L'aéroport Montréal-Trudeau devait inaugurer hier son nouveau secteur des départs vers les États-Unis. Compte tenu de la baisse sérieuse du tarif transfrontalier, Aéroports de Montréal a reporté l'ouverture à la mi-août.

Marie Tison
Marie Tison LA PRESSE

Ce report lui permettra d'économiser quelque peu et, surtout, de tester davantage son nouveau système de traitement des bagages, histoire d'éviter des désastres comme ceux du terminal cinq à Heathrow, il y a un an, et de l'aéroport de Denver, au Colorado, en 1995.

«C'est un système sophistiqué, a déclaré la vice-présidente aux affaires publiques d'Aéroports de Montréal, Christiane Beaulieu, en entrevue téléphonique avec La Presse Affaires. Ça fait déjà un petit moment que nous faisons des tests, mais comme il n'y a pas urgence en la demeure, nous allons faire des tests additionnels. Tout le monde sera plus relax.»

Elle a affirmé que la construction des divers éléments du nouveau secteur des départs vers les États-Unis était pratiquement terminée.
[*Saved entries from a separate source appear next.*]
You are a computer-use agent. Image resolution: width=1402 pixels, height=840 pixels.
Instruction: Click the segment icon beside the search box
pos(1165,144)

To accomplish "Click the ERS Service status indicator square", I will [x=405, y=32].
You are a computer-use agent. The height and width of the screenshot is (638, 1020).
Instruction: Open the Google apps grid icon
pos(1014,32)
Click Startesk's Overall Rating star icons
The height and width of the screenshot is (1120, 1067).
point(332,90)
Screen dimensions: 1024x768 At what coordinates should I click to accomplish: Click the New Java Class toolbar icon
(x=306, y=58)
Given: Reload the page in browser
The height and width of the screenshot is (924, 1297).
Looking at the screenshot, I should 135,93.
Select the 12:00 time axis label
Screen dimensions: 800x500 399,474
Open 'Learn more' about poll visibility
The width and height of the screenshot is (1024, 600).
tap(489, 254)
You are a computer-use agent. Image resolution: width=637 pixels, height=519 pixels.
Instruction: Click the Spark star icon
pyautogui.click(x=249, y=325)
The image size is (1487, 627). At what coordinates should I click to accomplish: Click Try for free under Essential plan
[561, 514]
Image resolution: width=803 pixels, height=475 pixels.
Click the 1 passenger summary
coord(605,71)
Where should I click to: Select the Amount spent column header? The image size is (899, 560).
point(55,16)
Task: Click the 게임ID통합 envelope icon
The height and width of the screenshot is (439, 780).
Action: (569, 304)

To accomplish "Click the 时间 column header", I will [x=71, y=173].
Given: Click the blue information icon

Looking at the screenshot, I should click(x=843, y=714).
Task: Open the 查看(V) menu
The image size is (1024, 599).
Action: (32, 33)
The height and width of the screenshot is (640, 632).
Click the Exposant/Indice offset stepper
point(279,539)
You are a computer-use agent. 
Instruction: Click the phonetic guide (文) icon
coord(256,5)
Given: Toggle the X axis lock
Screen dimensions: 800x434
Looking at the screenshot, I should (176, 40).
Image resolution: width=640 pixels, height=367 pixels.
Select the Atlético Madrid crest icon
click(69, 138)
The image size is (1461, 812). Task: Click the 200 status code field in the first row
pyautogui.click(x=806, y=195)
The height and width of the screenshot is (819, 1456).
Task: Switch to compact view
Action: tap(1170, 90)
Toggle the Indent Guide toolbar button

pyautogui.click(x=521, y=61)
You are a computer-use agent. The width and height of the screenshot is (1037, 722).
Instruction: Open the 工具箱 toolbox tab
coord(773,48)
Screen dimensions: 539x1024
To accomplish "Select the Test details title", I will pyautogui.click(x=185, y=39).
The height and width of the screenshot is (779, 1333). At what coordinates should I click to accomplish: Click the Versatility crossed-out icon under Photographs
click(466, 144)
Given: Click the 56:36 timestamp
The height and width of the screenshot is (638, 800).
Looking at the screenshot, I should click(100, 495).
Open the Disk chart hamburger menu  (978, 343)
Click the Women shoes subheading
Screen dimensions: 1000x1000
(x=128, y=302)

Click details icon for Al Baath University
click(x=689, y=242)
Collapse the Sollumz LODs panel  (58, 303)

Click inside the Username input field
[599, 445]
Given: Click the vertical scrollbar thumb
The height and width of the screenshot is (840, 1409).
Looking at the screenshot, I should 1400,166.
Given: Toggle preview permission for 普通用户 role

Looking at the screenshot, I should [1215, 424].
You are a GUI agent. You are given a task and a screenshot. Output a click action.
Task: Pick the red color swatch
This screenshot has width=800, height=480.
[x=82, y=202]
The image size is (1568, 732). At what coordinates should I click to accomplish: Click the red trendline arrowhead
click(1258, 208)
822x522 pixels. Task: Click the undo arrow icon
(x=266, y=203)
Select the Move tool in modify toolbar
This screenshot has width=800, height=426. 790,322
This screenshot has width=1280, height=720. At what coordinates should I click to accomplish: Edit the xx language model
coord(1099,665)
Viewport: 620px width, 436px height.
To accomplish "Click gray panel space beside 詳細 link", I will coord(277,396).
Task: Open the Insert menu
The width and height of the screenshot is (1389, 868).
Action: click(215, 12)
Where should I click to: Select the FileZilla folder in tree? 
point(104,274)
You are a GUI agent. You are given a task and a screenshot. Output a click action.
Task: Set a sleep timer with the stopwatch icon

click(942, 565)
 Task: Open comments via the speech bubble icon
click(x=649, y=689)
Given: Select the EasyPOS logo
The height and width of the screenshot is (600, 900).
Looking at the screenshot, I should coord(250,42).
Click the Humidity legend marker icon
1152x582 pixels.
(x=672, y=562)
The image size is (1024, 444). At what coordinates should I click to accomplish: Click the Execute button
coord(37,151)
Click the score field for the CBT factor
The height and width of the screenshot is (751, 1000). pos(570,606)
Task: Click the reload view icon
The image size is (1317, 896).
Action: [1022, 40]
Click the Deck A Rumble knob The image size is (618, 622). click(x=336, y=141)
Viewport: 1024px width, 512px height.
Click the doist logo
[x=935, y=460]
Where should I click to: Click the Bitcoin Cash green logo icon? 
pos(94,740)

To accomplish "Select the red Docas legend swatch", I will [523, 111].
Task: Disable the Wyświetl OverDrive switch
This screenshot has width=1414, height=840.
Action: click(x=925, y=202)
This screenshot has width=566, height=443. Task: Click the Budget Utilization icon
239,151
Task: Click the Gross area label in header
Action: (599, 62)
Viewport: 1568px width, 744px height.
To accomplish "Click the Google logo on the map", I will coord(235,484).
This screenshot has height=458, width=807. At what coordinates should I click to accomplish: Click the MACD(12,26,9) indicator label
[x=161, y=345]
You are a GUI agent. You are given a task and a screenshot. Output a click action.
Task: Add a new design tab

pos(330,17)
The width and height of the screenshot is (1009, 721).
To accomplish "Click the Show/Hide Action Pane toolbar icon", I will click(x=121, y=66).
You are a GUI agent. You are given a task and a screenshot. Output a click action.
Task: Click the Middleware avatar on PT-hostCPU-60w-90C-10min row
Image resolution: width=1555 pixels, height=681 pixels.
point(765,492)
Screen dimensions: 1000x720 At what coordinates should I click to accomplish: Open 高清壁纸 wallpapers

«Il restait des choses à l'extérieur qui n'étaient pas tout à fait terminées, mais rien qui pouvait empêcher le fonctionnement du secteur, a-t-elle indiqué. Toutes les bornes, les comptoirs, les équipements pour les bagages, tout était installé, les planchers sont faits.»

En plus de permettre des tests additionnels pour le système de traitement des bagages, le délai facilitera la formation des employés.

«Nous allons déménager tout le secteur des enregistrements et changer la séquence d'enregistrement, a expliqué Mme Beaulieu. Les gens vont s'enregistrer, déposer leur valise et passer à la douane, où leur valise pourra être rappelée. Cette nouvelle séquence doit faire l'objet de formation.»

Elle a indiqué que si l'aéroport Montréal-Trudeau avait poursuivi sa croissance, le secteur actuel des départs vers les États-Unis aurait été engorgé.

«En ce moment, il n'y a vraiment pas d'engorgement», a-t-elle lancé.

Elle a indiqué que le trafic transfrontalier avait chuté de 10,3% au mois d'avril. Pour les quatre premiers mois de l'année, ce trafic a baissé de 8,9%. Le trafic national a diminué de 12,1% pendant cette période, alors que le trafic international, de façon surprenante, a augmenté de 4,5%.

«Le marché d'affaires, que ce soit national ou transfrontalier, a accusé un repli très grand, a affirmé Mme Beaulieu. Avec nos partenaires, les compagnies aériennes, nous avons décidé d'y aller mollo au lieu d'accélérer la cadence dans les derniers milles.»

Afin d'économiser, Aéroports de Montréal a également décidé de reporter à l'année prochaine quelques projets non urgents, comme une aire de stationnement pour certains avions, une salle d'attente supplémentaire à la porte 53 et la réfection de routes sur les terrains aéroportuaires.

«Tout ce qui est nécessaire, nous le faisons, tout ce qui pouvait attendre un an, nous le retardons», a déclaré Mme Beaulieu.